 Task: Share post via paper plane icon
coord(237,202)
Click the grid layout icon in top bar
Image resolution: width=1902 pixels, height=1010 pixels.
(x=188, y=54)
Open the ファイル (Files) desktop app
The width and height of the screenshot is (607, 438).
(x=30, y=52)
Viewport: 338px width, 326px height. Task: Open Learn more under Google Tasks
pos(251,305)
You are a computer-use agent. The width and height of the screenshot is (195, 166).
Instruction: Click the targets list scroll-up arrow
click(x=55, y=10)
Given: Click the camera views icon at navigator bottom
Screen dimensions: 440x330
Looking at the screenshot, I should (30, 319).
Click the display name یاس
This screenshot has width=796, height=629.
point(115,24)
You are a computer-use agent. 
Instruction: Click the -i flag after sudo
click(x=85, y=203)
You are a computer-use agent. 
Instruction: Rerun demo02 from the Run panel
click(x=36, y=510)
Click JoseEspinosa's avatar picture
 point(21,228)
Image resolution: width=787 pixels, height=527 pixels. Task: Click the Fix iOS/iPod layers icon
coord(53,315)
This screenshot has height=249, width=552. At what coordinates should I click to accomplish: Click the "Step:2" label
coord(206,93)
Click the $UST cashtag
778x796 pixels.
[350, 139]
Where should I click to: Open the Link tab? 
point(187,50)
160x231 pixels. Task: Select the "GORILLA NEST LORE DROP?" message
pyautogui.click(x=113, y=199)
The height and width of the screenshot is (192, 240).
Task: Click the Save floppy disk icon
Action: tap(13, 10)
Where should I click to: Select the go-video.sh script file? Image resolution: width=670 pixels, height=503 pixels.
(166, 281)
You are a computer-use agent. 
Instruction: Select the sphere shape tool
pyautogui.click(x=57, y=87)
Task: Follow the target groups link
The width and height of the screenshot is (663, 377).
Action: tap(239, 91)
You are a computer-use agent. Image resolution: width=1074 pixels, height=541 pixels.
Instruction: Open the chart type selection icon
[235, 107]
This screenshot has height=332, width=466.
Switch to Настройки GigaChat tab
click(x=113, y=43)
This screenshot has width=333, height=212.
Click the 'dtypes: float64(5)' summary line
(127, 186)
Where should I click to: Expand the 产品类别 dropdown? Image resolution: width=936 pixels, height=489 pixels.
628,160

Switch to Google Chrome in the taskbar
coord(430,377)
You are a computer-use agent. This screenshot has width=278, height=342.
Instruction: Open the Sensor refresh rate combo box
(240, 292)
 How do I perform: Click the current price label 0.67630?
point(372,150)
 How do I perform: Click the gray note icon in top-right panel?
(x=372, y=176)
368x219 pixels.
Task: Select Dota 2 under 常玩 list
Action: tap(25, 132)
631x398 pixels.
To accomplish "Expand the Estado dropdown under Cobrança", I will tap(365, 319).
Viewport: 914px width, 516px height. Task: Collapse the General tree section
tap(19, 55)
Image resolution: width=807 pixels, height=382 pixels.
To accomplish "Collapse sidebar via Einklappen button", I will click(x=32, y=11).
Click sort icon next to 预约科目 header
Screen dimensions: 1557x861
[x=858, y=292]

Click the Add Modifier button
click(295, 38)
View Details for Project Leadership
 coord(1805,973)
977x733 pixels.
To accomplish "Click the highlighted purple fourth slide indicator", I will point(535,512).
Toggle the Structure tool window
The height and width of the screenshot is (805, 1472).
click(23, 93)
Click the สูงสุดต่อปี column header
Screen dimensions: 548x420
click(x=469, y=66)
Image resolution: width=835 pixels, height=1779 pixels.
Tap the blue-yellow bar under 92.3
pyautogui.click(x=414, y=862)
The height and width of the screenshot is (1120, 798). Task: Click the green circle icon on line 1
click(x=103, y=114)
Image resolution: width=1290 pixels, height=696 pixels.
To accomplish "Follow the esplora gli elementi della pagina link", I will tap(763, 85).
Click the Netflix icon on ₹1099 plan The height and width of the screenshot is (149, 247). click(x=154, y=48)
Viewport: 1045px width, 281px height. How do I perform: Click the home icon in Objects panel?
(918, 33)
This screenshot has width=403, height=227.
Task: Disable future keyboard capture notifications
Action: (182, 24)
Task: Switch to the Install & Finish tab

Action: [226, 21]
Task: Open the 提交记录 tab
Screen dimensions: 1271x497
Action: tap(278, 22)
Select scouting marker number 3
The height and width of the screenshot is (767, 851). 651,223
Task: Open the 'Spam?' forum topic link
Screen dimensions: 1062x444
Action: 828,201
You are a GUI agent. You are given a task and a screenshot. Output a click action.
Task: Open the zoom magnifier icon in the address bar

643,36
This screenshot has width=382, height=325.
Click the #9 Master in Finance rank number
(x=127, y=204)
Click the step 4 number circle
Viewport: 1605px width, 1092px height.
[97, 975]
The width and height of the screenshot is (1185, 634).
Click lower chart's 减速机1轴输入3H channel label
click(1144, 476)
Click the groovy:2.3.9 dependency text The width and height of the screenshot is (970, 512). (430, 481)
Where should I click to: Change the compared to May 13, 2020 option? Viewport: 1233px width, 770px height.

********

* About this task
Go through the listing above and return every line where the word "agent" occurs.

* Expected answer
You are a computer-use agent. The width and height of the screenshot is (195, 166).
You are a computer-use agent. 
You are a computer-use agent. 
You are a computer-use agent. 
You are a computer-use agent. Image resolution: width=1074 pixels, height=541 pixels.
You are a computer-use agent. This screenshot has width=278, height=342.
You are a GUI agent. You are given a task and a screenshot. Output a click action.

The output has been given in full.